*EXCERPT TO READ:*
══════════════════════════════

This is a retrospective descriptive study conducted to identify the factors that affected or led to disease remission following the administration of EP-EMA chemotherapy.

Patient population

All patients diagnosed with high-risk GTN who were initially treated with EMACO chemotherapy but developed resistance and were shifted to EP-EMA as salvage chemotherapy were included in the study. Patients were admitted in the Section of Trophoblastic Diseases, Department of Obstetrics and Gynecology of the Philippine General Hospital, from January 1, 2006, to December 31, 2015, and were able to complete a 1-year follow-up after achieving remission with EP-EMA regimen. Patients with histopathological diagnosis of placental site trophoblastic tumor or epithelioid trophoblastic tumor were excluded from the study.

Description of the study procedure

The weekly ward and annual reports of the section of trophoblastic disease of the Department of Obstetrics and Gynecology of the Philippine General Hospital from January 1, 2006, to December 31, 2015, were reviewed to identify patients who were eligible for inclusion in the study. The medical records of all eligible patients were then retrieved and reviewed. The following clinicodemographic profile of each patient was recorded using the patient data extraction form: gravidity, antecedent pregnancy, interval from the last pregnancy to diagnosis of GTN, pretreatment ß-hCG titer, largest tumor size, FIGO stage, WHO Prognostic Score, ß-hCG prior to EP-EMA, site of metastasis, and performance of adjunctive surgery. The hematologic, renal, and hepatic toxicities were likewise recorded data extraction form based on the WHO toxicity criteria grading system.[12]

Patients were divided into two groups to determine factors that affected treatment outcome. Group 1 included patients who achieved remission with EP-EMA while Group 2 included patients who failed to achieve remission. Patients who were unable to complete treatment or went home against medical advice prior to completion of treatment were included in Group 2.

══════════════════════════════

*PROBLEM STATEMENT:* Reproduce the entire study methods text word for word.

*DATA SUPPLIED:*
══════════════════════════════

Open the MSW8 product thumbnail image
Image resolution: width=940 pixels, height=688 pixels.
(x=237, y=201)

══════════════════════════════

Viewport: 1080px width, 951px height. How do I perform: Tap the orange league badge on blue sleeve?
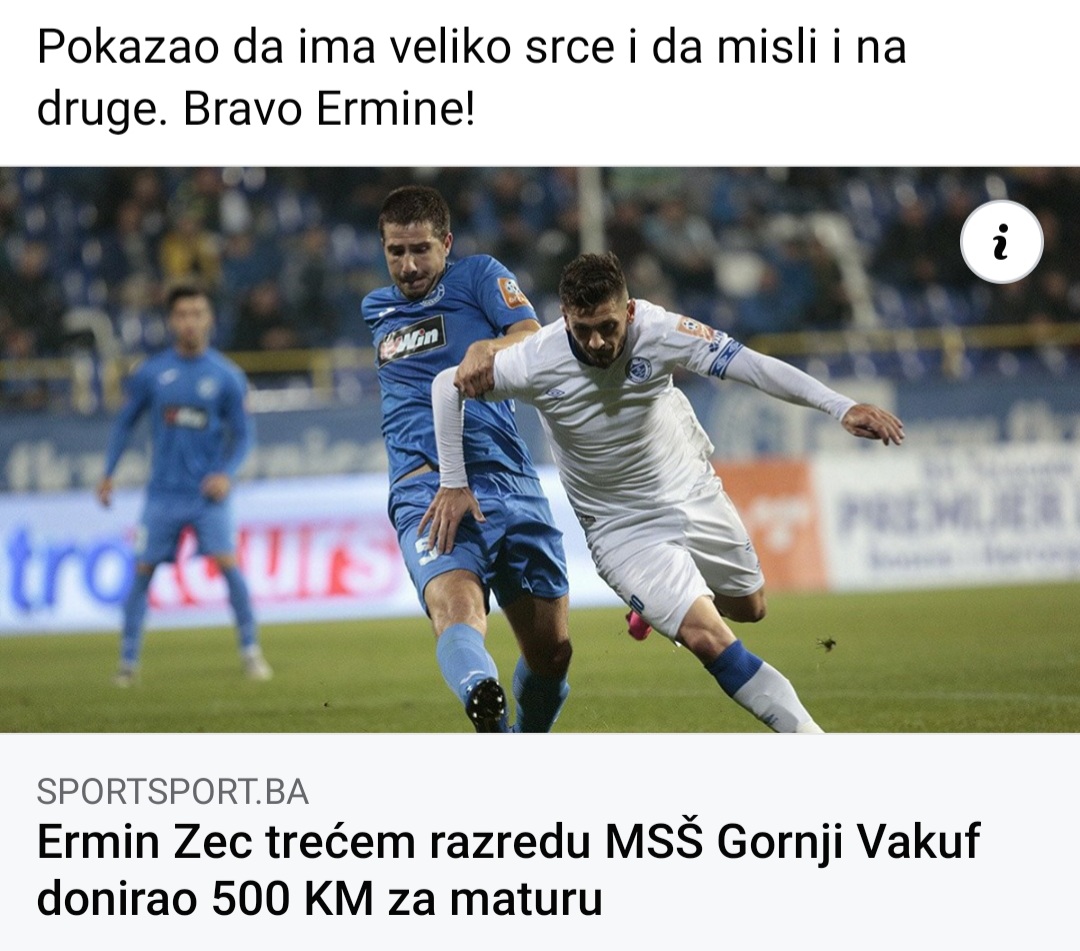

══════════════════════════════

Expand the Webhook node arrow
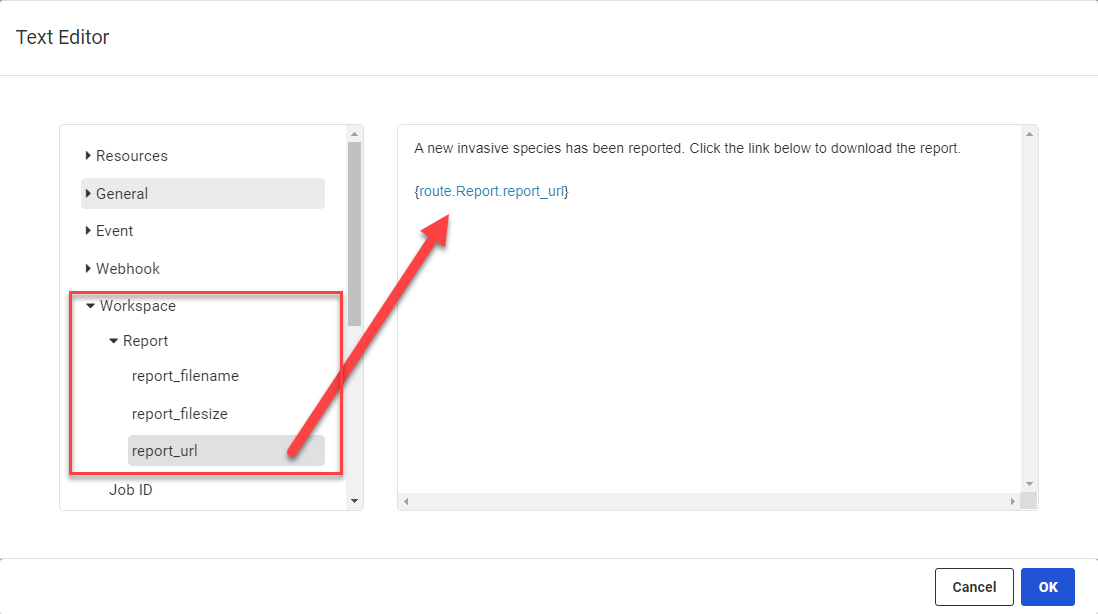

══════════════════════════════

*TASK SOLUTION:*
This is a retrospective descriptive study conducted to identify the factors that affected or led to disease remission following the administration of EP-EMA chemotherapy.

Patient population

All patients diagnosed with high-risk GTN who were initially treated with EMACO chemotherapy but developed resistance and were shifted to EP-EMA as salvage chemotherapy were included in the study. Patients were admitted in the Section of Trophoblastic Diseases, Department of Obstetrics and Gynecology of the Philippine General Hospital, from January 1, 2006, to December 31, 2015, and were able to complete a 1-year follow-up after achieving remission with EP-EMA regimen. Patients with histopathological diagnosis of placental site trophoblastic tumor or epithelioid trophoblastic tumor were excluded from the study.

Description of the study procedure

The weekly ward and annual reports of the section of trophoblastic disease of the Department of Obstetrics and Gynecology of the Philippine General Hospital from January 1, 2006, to December 31, 2015, were reviewed to identify patients who were eligible for inclusion in the study. The medical records of all eligible patients were then retrieved and reviewed. The following clinicodemographic profile of each patient was recorded using the patient data extraction form: gravidity, antecedent pregnancy, interval from the last pregnancy to diagnosis of GTN, pretreatment ß-hCG titer, largest tumor size, FIGO stage, WHO Prognostic Score, ß-hCG prior to EP-EMA, site of metastasis, and performance of adjunctive surgery. The hematologic, renal, and hepatic toxicities were likewise recorded data extraction form based on the WHO toxicity criteria grading system.[12]

Patients were divided into two groups to determine factors that affected treatment outcome. Group 1 included patients who achieved remission with EP-EMA while Group 2 included patients who failed to achieve remission. Patients who were unable to complete treatment or went home against medical advice prior to completion of treatment were included in Group 2.